- **THE DATA**:
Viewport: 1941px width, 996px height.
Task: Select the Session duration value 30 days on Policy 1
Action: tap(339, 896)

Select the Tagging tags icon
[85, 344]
---
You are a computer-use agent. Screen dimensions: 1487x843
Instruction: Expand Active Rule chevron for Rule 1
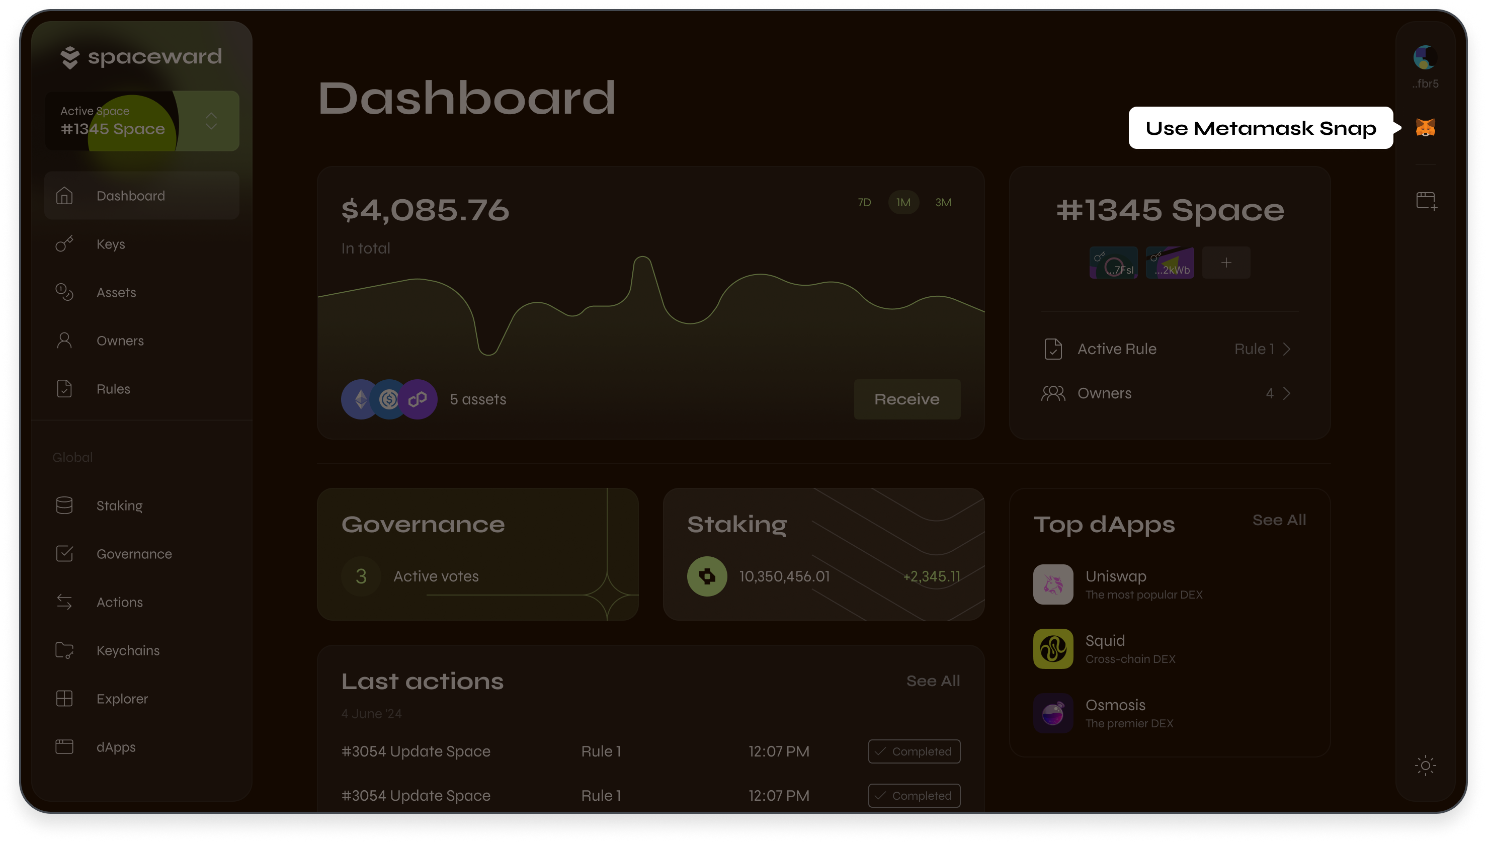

- **WHAT IS NEEDED**: In the data above, which lines lie between the line with "You are a computer-use" and the line with "Instruction: Expand Active", inclusive? Print those lines exactly and nothing else.

- **ANSWER**:
You are a computer-use agent. Screen dimensions: 1487x843
Instruction: Expand Active Rule chevron for Rule 1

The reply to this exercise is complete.